Renewable Energy Blog

Thermal storage is widely regarded as the future for the renewable energy campaign because, unlike many intermittent renewable resources such as wind energy, it offers a “zero-emissions” technology with firm capacity and dispatchability characteristics. The thermal storage system provides an added benefit: allowing the plant to be designed to optimize the electricity load profile to meet specific market needs. A plant can be designed, for instance, to maximize electricity production during a period of peak demand or to continue to produce electricity after the sun goes down.

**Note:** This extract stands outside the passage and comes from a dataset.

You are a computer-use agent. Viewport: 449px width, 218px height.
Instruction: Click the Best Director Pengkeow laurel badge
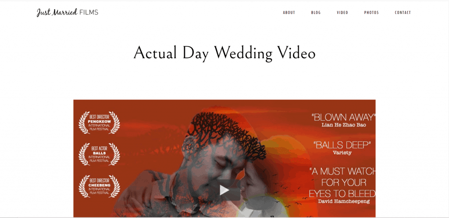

Figure 1 (left) illustrates how the thermal storage system can be utilized to “shift” electricity production to the peak demand period. Solar energy is collected when the sun begins to shine, but electricity is produced approximately 6 hours later in order to generate electricity during a period of peak demand. The red line represents direct solar irradiation, the solid blue line represents the production curve without storage and the dotted blue line represents the production curve with 6-hr storage.

Technology Description

Thermal storage technology uses a solar “power tower” design, which generates power from sunlight by focusing energy onto a tower-mounted central heat exchanger or receiver.
As shown in Figure 2 (above), a field of sun tracking mirrors called heliostats is used to reflect and concentrate the solar radiation onto the receiver (Step 1). At Solar Reserve’s Solar Two facility, molten salt is circulated through tubes in the receiver, collecting the energy gathered from the sun (Step 2). The hot molten salt is then routed to an insulated hot thermal storage tank where the energy can be stored with minimal energy losses (Step 3). When electricity is to be generated, the hot molten salt is routed to a heat exchanger (or steam generator) and used to produce steam at high temperature and pressure. The steam is then used to power a conventional steam turbine, generating electricity (Step 4). After exiting the steam generator, the molten salt is sent to the cold salt thermal storage tank (Step 5) and the cycle is repeated.

The salt is a combination of sodium and potassium nitrate, with a melting temperature of 460°F. In the liquid state, molten salt has the viscosity and the appearance similar to water. “In solar applications, molten salt is used for a number of practical reasons,” says Terry Murphy, Chief Executive Officer for SolarReserve, who along with others helped develop the molten salt technology at Rocketdyne. “Molten salt is a heat storage medium that retains thermal energy very effectively over time and operates at temperatures greater than 1000°F, which matches well with the most efficient steam turbines. Second, it remains in a liquid state throughout the plant’s operating regime, which will improve long-term reliability and reduce O&M costs. And third, it’s totally ‘green,’ molten salt is a non-toxic, readily available material, similar to commercial fertilizers.”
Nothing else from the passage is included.